🤖 AI Summary
This work addresses the vulnerability of large-scale Mixture-of-Experts (MoE) language models to hardware failures during inference deployment, where conventional recovery via service restart incurs substantial latency due to model reloading and computation graph recompilation. The paper proposes ReviveMoE, the first approach enabling rapid fault recovery without restarting service instances, compatible with both centralized and decoupled MoE architectures. Built upon Huawei’s xDeepServe platform and XCCL communication library, ReviveMoE introduces a lightweight fault detection and state reconstruction mechanism that circumvents model reloading and graph recompilation. Integrated into Huawei Cloud’s Model-as-a-Service (MaaS) platform, this method significantly reduces recovery latency and enhances the availability and stability of large-scale MoE online inference services.
📝 Abstract
As LLM deployments scale over more hardware, the probability of a single failure in a system increases significantly, and cloud operators must consider robust countermeasures to handle these inevitable failures.

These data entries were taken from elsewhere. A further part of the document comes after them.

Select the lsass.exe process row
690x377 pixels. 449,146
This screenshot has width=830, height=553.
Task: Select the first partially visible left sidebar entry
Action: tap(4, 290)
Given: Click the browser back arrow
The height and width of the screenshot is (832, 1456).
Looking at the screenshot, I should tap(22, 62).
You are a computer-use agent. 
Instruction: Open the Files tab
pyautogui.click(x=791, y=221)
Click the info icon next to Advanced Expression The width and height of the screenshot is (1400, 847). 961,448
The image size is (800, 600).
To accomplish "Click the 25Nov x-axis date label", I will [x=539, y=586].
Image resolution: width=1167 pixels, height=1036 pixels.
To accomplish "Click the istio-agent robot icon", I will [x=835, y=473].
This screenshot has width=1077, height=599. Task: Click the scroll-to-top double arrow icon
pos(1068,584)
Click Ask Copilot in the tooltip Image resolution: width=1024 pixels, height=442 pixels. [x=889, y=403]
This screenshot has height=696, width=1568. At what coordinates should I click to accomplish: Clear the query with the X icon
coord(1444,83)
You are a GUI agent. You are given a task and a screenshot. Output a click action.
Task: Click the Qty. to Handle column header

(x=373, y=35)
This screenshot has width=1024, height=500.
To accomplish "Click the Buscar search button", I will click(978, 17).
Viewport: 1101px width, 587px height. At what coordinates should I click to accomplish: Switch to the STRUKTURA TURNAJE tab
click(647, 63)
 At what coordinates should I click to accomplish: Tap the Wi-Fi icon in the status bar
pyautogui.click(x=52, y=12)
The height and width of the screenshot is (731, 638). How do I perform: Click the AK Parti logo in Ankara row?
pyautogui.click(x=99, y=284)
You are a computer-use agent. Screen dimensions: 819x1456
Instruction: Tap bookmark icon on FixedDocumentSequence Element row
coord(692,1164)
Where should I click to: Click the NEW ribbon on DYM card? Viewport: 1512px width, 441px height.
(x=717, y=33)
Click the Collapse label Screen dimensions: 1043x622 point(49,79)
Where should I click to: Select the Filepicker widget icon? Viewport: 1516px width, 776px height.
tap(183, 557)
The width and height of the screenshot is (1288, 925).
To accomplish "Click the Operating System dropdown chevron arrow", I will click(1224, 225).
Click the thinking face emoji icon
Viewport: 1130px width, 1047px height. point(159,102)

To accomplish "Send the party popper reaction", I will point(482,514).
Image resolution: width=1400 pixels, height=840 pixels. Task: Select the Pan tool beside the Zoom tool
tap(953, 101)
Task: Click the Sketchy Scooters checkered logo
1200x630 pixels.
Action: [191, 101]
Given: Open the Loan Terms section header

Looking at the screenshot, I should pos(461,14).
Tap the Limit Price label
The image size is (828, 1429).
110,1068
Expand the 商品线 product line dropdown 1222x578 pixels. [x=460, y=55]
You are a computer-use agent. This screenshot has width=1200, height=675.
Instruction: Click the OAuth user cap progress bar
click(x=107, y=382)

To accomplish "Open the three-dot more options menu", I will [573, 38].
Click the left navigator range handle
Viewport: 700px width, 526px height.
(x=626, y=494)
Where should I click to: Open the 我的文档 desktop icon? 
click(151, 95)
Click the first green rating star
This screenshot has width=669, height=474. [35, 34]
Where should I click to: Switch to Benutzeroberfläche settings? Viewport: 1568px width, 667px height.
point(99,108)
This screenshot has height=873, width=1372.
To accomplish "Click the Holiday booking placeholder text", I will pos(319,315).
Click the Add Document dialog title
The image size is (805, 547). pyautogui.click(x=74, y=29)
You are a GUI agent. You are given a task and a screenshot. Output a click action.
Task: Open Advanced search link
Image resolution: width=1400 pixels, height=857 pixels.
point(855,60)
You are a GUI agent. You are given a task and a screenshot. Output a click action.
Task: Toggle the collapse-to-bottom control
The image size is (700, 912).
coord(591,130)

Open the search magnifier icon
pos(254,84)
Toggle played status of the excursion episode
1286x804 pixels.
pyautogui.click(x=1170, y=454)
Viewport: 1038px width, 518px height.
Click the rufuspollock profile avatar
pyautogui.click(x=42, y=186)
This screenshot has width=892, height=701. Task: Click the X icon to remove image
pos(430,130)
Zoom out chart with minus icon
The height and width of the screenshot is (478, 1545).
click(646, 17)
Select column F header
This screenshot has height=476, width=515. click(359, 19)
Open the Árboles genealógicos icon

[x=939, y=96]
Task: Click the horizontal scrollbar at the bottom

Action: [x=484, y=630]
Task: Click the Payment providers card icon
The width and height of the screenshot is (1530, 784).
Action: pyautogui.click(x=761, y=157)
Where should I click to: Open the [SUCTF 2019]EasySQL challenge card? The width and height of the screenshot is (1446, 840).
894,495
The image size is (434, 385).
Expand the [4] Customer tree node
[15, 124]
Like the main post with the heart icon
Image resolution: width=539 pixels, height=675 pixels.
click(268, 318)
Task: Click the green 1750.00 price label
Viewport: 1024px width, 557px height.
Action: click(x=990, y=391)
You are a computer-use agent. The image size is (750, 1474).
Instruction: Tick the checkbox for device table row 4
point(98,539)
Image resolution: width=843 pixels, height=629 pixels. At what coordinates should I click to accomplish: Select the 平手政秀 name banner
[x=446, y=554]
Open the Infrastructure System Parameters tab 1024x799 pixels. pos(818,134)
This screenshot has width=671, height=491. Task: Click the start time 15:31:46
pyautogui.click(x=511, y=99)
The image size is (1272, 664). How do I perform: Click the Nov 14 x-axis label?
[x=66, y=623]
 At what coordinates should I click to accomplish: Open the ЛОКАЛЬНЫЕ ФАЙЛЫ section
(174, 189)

A common recovery approach is to simply restart the LLM serving instance; however, this is costly in model-as-a-service (MaaS) inference settings, where reloading model weights and recompiling computation graphs can introduce significant delays to incoming requests. We propose ReviveMoE, a method for rapid failure recovery in large-scale LLM deployments without restarting the serving instance. ReviveMoE is designed to support both the traditional LLM architecture, which collocates MoE and attention on the same hardware, and the disaggregated architectures, which separate MoE from attention. Integrated into Huawei Cloud's MaaS, ReviveMoE is built on top of Huawei's xDeepServe serving platform and the XCCL communications library.